雪山童子に「思わず」「躊躇なく」その身を差し出させたものもやはり童子を通して働く大いなる生命の力であった。
その本質については、明日の近藤先生の言葉を待とう。
【附記】この『雪山偈(せっせんげ)(諸行無常偈)』(諸行無常 是生滅法 生滅滅已 寂滅為楽)を和歌にしたのが「いろは歌」だと言われています。
ちなみに、「いろは歌」は、一説に空海の作とか、柿本人麻呂の作とか言われていますが、実際の作者はわかっていません。
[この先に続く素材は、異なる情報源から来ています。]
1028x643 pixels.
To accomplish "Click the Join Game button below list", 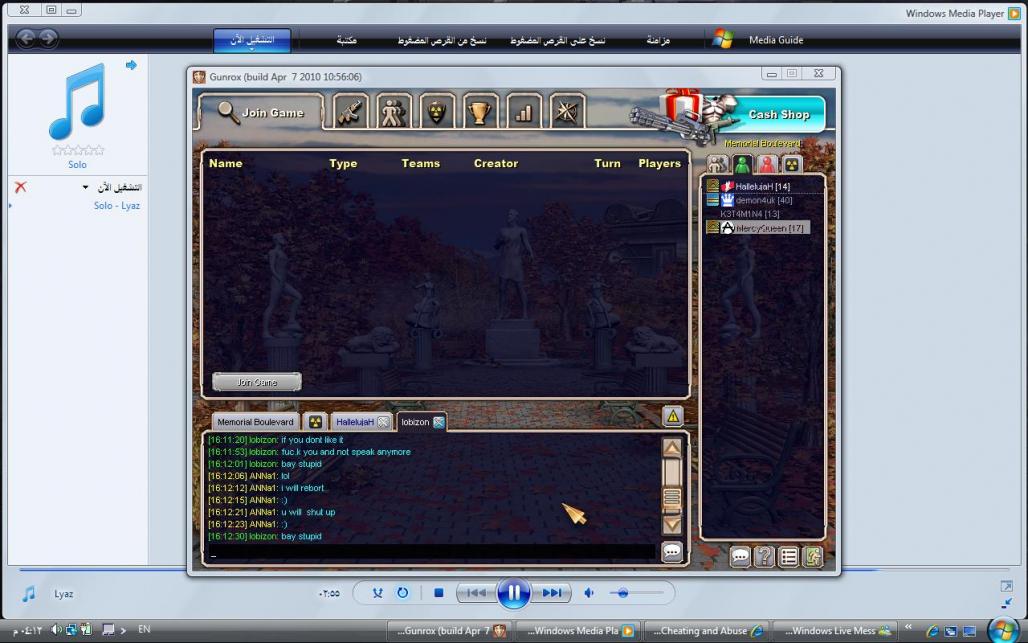I will pos(257,382).
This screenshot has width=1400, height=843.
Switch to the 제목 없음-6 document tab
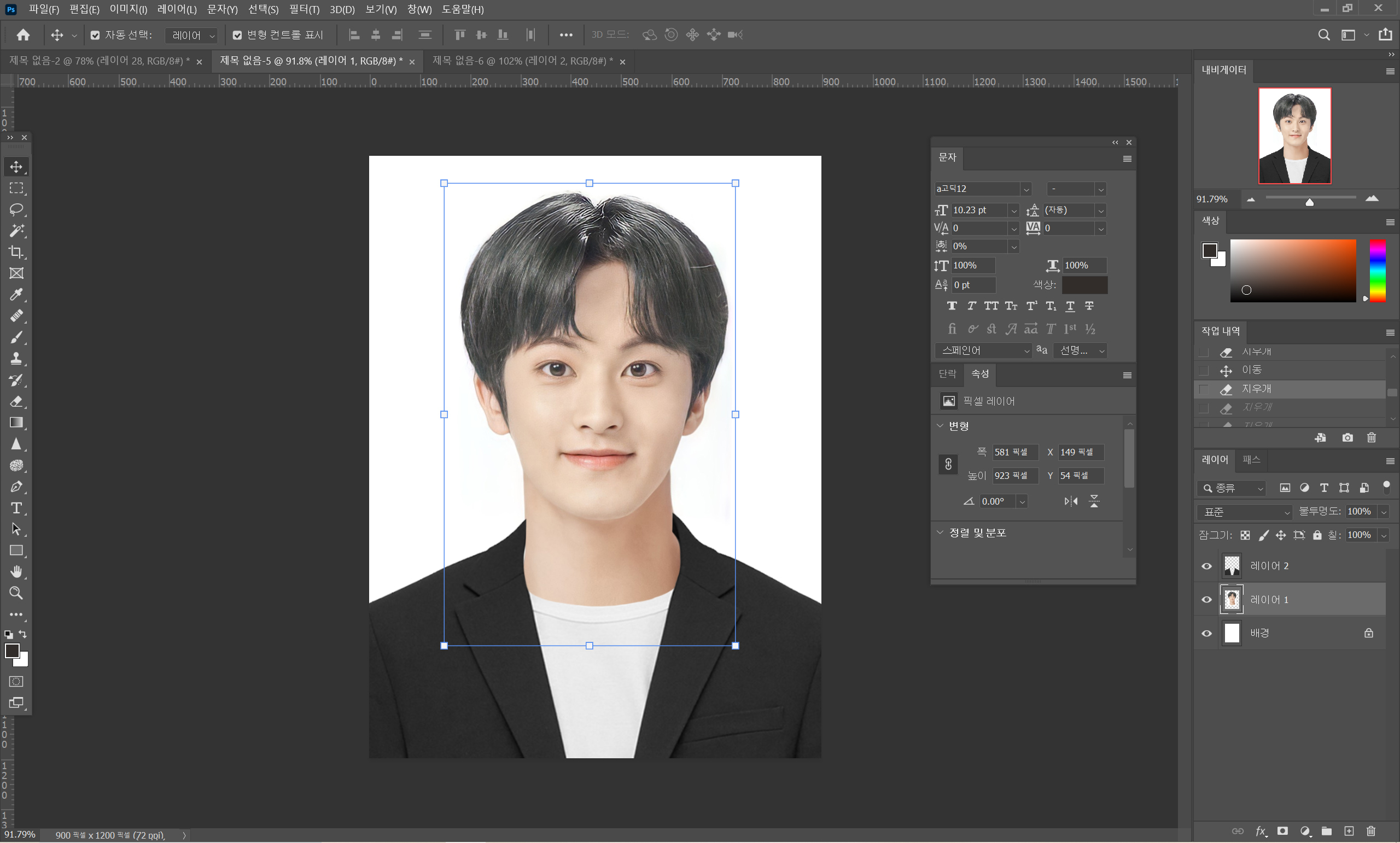pos(522,61)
いろはにほへと ちりぬるを 色は匂(にほ)へど 散りぬるを
花は艶(あで)やかに咲き誇っても、やがて散ってしまう
諸行無常(諸行は無常なり) 作られたものはすべて無常である
わかよたれそ つねならむ 我が世誰ぞ 常ならむ
私たちの人生も同じく無常です
是生滅法(是(こ)れ生滅の法なり) 生じては滅していくことを本性とする
うゐのおくやま けふこえて 有為(うい)の奥山 今日越えて
万物で満たされたこの迷いの山を今日こそ越えて
生滅滅已(生滅を滅し已(おわ)りて) 生滅することがなくなり
あさきゆめみし ゑひもせず 浅き夢見じ 酔ひもせず
浅くはかない夢を見て酔っていないで、真の安らぎを学びましょう
寂滅為楽(寂滅を楽となす) 静まっていることが安らぎである
※ちなみに、前回の「薩埵太子の捨身飼虎」の話と今回の「雪山童子の施身聞偈」の話は、法隆寺にある玉虫厨子(たまむしのずし)に描かれている。